L’ultimo metrò (Le dernier métro), 1980

1942: in una Parigi occupata, Catherine Deneuve è la primattrice del Teatro Montmartre, nonché temporanea direttrice della compagnia, visto che il marito è ebreo e deve nascondersi da occhi indiscreti.

Insieme al cast e alla piccola troupe cercherà di portare in scena uno spettacolo del marito tentando allo stesso tempo di non cedere alle lusinghe di Gérard Depardieu, suo amante sul palco e potenzialmente anche nella realtà.

Tra critici teatrali collaborazionisti, vita dietro le quinte e piccole strategie di sopravvivenza in tempo di guerra, il risultato è un film molto classico e quasi hollywoodiano, che sembra trasporre il clima cameratesco di Effetto notte nell’ambito teatrale aggiungendoci l’ambientazione della Seconda guerra mondiale. Deneuve e Depardieu più trattenuti che in altri casi, ma comunque iconici insieme come simboli del cinema francese.


Gli anni in tasca (L’argent de poche), 1976

L’argent de poche è letteralmente la “paghetta”, e con questo termine Truffaut sembra rievocare per intero la magia di un mondo infantile che, come la parola stessa, sembriamo dimenticare una volta superata una certa età.

Il film è tanto originale nella costruzione della trama quanto modesto nelle immagini, quasi si trattasse di un documentario senza particolari ambizioni di stile. Non c’è un protagonista, ma a susseguirsi sullo schermo sono i bambini di un’intera scuola di provincia, che in un gioco di incastri diventano personaggi principali per poi tornare sullo sfondo.

E’ come se Truffaut avesse spezzettato i vari aspetti della personalità di Antoine Doinel in vari personaggi, dal bambino discolo e maltrattato al sognatore goffo con le ragazzine (che, va detto, qui vengono tralasciate quasi del tutto). Da non dimenticare poi il ruolo degli insegnanti, il cui mestiere necessario e a volte ingrato viene per una volta mostrato nei suoi lati migliori.

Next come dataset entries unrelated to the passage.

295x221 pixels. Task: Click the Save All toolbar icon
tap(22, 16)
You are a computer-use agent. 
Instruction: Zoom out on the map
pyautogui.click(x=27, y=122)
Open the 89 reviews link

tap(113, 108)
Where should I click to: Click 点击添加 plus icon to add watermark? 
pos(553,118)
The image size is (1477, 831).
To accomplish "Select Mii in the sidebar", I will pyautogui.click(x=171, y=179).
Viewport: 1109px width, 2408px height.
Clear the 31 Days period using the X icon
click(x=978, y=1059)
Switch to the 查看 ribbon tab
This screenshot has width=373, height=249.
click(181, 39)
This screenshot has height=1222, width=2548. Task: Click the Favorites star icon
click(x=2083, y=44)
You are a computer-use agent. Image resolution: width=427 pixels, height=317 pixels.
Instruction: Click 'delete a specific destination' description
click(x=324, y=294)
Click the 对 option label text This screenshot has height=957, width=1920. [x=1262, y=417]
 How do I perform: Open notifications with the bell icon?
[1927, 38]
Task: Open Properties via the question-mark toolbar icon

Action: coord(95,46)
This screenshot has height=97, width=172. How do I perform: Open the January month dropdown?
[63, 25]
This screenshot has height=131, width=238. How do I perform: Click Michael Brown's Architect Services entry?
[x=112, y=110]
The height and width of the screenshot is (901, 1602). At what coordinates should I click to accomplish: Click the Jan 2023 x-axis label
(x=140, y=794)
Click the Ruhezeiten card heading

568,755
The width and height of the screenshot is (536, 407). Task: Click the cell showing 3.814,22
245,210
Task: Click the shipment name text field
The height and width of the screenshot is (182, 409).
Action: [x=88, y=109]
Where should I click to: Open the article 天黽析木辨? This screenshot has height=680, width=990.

L’uomo che amava le donne (L’homme qui aimait les femmes), 1977

Bertrand Morane (Charles Denner) è un Casanova assolutamente anomalo: mai arrogante, mai volgare, mai inopportuno. Semplicemente, è incapace di non desiderare le donne, che ama tutte come un dono divino, e i suoi modi cortesi sono evidentemente ricambiati dal genere femminile, anche se dopo una notte il suo interesse di solito scema già.

La sua vita di uomo che “non vedrete mai in compagnia di uomini dopo le sei di sera” viene raccontata in una serie di episodi tra presente e passato, mostrandoci le sue avventure galanti e in fin dei conti la sua incapacità di trovare la felicità nella stabilità, bensì “nella quantità, nella moltitudine”.

Il soggetto, molto autobiografico per Truffaut (che veste il protagonista con i suoi tipici abiti personali), sarebbe molto accattivante, ma se gli va dato atto di riuscire a mantenere una notevole delicatezza anche su un tema che poteva scivolare nel volgare, il problema sta probabilmente nell’attore protagonista, con una faccia troppo ombrosa e modi troppo freddi per suscitare simpatia, e un’atmosfera in cui si finisce per sentirsi in imbarazzo più che per tifare per lui.


La signora della porta accanto (La femme d’à côté), 1981

Forse uno dei film più impersonali di Truffaut, di cui non si riconosce fino in fondo la firma, che comunque si ritrova nel coraggio del sentimentalismo senza pudori, e nel mostrare quanto possa essere irrazionale la passione.

I personaggi di Ardant e Depardieu (coppia perfetta che ormai è sinonimo di storia d’amore tormentato) sono due ex fidanzati che, per puro caso, si ritrovano a essere vicini di casa. Il problema è che sono entrambi sposati, e lui con prole. Come nel più tipico dei melodrammi, basterà poco a riaccendere la fiamma sopita, e la cosa porterà ad eccessi e sofferenze che coinvolgeranno anche chi li ama.

Come in Jules e Jim, anche qui Truffaut sembra stare coi passionali senza preoccuparsi di chi ne paga le conseguenze: dialoghi forse più convenzionali che altrove e storia in fondo banale, ma questi attori rendono tutto più vero del vero.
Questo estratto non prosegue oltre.